§ **Task prompt**:
Set down, exactly as written, every line from the top of the records below to the line containing "Click the Responses section header", both ends included, and no others.

§ **Data in this exercise**:
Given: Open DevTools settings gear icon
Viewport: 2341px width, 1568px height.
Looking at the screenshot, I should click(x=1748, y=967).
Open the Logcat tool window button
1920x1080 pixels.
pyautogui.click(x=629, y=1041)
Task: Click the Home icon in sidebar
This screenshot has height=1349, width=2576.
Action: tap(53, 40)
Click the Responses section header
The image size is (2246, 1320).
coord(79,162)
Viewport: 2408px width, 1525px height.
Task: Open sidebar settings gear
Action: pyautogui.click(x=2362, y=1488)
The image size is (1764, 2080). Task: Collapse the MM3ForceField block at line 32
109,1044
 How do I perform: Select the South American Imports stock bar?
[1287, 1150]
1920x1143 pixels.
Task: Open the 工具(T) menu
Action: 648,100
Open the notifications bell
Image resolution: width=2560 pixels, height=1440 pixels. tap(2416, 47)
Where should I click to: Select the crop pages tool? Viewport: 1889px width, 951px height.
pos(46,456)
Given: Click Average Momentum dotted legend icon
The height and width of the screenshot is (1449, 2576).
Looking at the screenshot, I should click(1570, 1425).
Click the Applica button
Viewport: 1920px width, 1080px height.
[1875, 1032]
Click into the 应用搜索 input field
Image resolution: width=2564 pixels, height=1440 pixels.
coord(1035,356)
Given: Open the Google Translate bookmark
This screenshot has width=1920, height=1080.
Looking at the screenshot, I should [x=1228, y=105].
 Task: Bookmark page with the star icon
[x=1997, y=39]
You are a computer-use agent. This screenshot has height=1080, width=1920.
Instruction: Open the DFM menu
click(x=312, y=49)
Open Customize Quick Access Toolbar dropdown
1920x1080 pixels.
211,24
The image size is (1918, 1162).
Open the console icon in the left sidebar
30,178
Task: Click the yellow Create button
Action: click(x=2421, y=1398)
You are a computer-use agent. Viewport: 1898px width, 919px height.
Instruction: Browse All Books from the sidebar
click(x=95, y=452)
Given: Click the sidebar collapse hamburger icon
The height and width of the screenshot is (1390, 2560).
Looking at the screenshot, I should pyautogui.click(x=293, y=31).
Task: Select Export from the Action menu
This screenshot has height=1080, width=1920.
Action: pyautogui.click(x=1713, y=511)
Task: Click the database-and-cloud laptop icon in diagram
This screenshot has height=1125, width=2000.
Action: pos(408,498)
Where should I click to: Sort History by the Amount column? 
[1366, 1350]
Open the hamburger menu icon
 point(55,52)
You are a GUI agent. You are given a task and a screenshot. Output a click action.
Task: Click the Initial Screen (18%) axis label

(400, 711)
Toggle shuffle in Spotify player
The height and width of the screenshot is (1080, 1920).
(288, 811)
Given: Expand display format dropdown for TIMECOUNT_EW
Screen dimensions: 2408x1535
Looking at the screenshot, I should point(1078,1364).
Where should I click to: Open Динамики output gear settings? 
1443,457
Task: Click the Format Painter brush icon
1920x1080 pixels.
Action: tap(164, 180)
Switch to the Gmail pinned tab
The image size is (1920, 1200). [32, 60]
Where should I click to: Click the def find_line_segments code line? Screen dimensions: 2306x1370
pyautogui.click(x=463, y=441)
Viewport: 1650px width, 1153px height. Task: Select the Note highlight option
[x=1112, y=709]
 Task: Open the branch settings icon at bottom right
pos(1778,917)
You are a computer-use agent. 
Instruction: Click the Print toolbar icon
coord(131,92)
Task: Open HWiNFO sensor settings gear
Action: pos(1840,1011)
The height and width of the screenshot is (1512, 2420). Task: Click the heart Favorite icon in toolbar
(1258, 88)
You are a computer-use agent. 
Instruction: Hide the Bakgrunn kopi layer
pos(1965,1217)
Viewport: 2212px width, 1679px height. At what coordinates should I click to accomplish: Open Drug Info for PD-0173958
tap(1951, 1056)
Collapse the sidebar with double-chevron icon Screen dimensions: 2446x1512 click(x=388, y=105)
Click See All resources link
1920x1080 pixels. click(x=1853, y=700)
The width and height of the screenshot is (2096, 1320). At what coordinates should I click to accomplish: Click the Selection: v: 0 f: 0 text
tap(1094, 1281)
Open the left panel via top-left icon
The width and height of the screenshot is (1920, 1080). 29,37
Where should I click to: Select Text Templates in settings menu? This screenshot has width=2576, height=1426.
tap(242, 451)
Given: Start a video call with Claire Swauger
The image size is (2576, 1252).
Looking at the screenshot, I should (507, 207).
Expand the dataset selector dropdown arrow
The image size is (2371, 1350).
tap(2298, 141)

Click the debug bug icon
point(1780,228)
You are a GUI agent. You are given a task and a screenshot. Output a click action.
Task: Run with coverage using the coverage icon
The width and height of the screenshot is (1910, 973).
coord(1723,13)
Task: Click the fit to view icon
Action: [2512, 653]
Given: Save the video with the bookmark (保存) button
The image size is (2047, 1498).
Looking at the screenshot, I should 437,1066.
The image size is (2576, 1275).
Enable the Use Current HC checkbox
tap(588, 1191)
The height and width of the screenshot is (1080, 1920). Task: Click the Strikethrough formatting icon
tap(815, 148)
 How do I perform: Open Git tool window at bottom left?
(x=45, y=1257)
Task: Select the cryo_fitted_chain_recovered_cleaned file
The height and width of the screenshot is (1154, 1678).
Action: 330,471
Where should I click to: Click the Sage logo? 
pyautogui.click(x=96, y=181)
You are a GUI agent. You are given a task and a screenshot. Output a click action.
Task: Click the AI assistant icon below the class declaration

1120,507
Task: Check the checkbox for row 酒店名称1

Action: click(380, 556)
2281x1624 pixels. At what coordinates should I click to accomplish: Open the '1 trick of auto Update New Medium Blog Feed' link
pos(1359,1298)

§ **Result of this exercise**:
Given: Open DevTools settings gear icon
Viewport: 2341px width, 1568px height.
Looking at the screenshot, I should click(x=1748, y=967).
Open the Logcat tool window button
1920x1080 pixels.
pyautogui.click(x=629, y=1041)
Task: Click the Home icon in sidebar
This screenshot has height=1349, width=2576.
Action: tap(53, 40)
Click the Responses section header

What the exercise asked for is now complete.